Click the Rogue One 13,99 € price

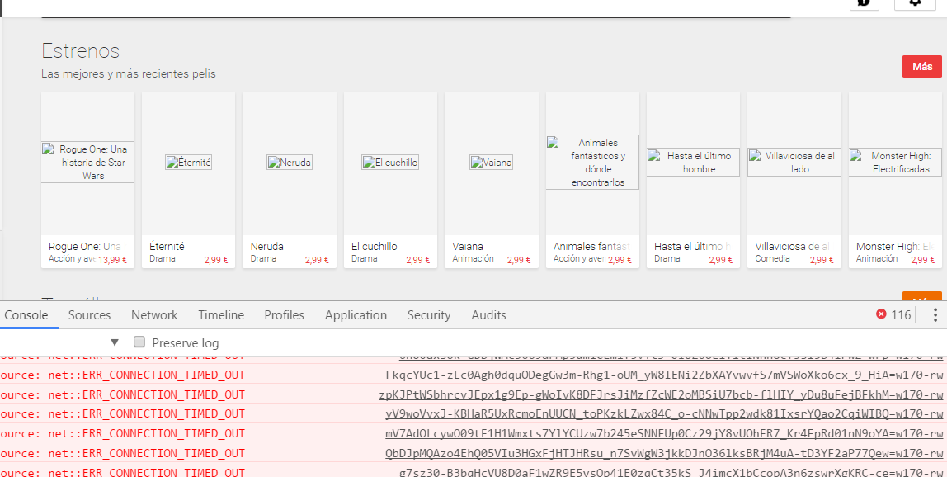point(113,260)
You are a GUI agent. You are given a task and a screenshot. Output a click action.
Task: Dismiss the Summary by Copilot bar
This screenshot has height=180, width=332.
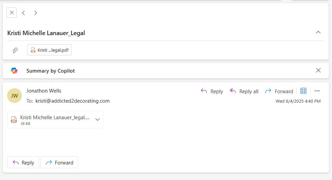click(x=318, y=70)
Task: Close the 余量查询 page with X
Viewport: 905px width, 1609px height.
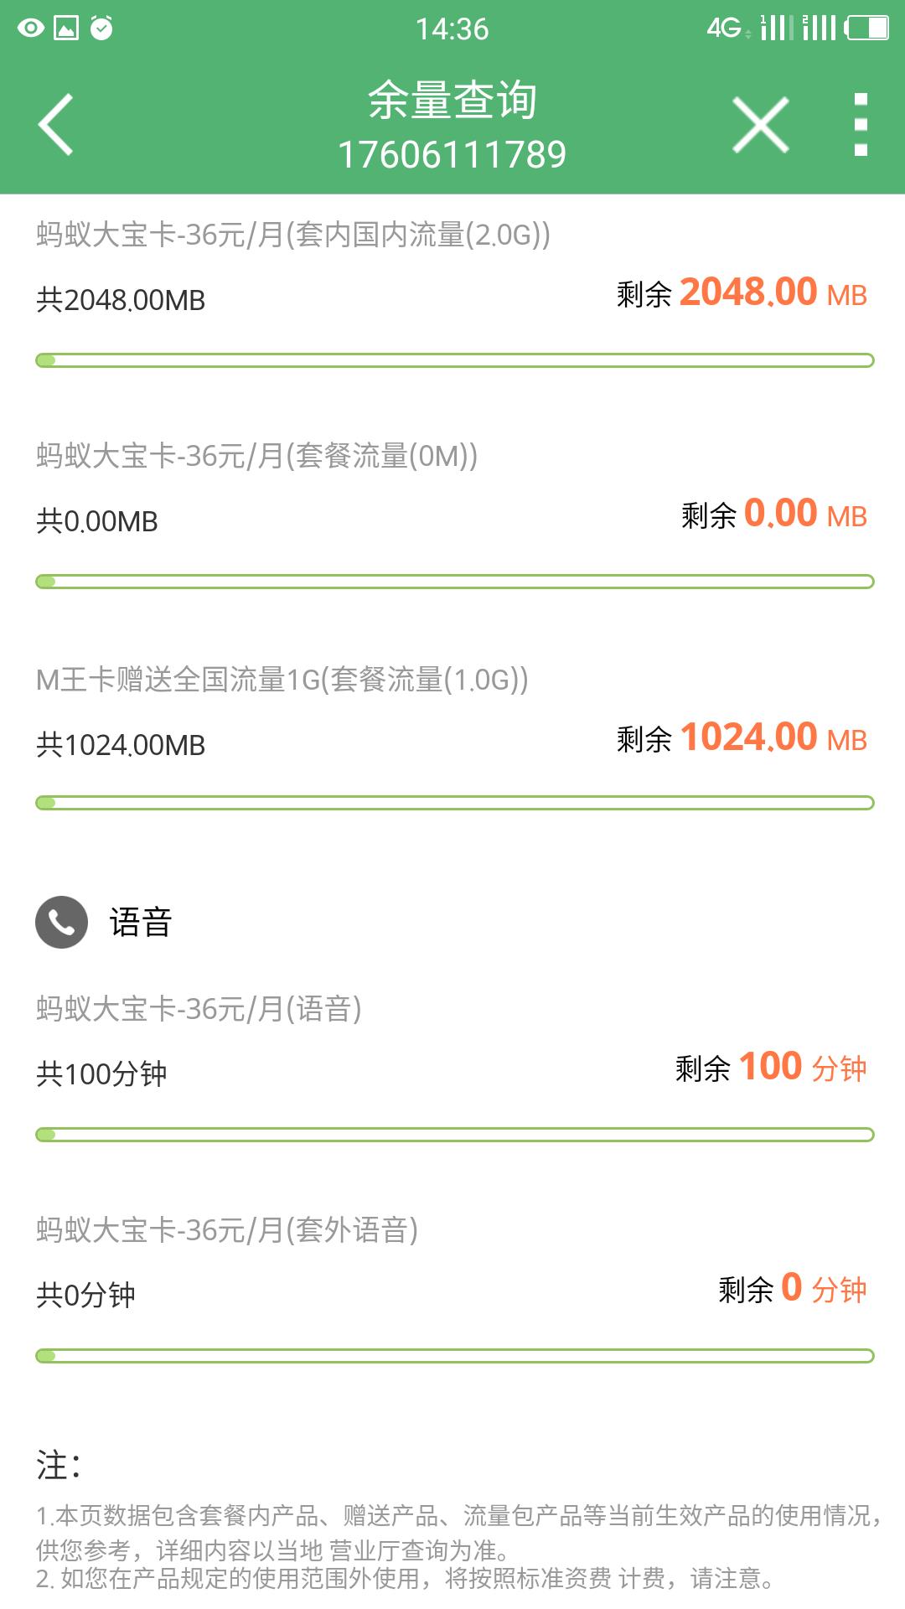Action: tap(760, 126)
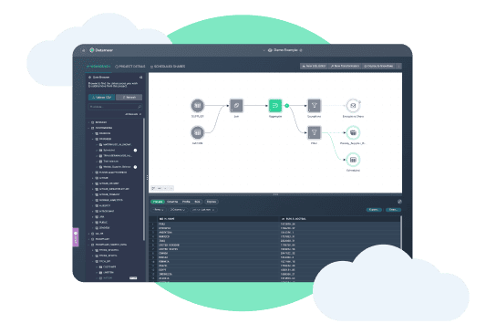Toggle white indicator beside Scheduled tree item
Image resolution: width=496 pixels, height=334 pixels.
click(135, 150)
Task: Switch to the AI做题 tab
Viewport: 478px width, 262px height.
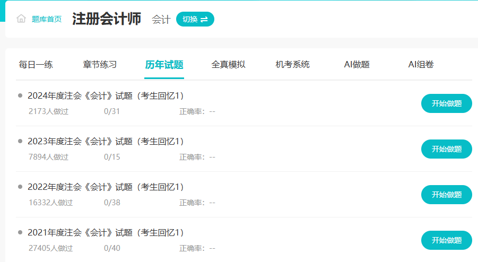Action: pos(357,65)
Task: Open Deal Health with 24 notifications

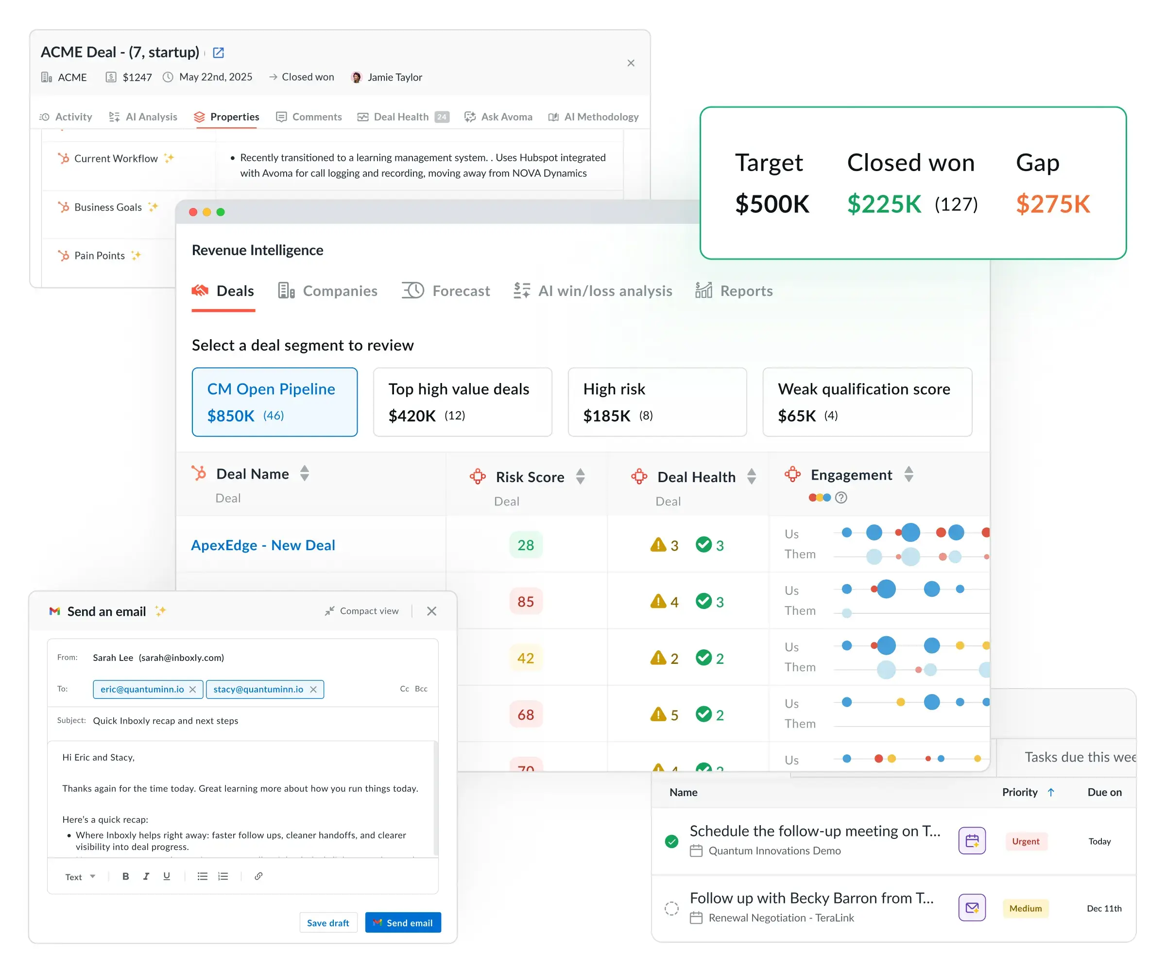Action: [x=401, y=117]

———

• [Instructions for the task]:
How many lines in the records above contain the word "screenshot"? Reply with the number alone.

• [Solved problem]:
2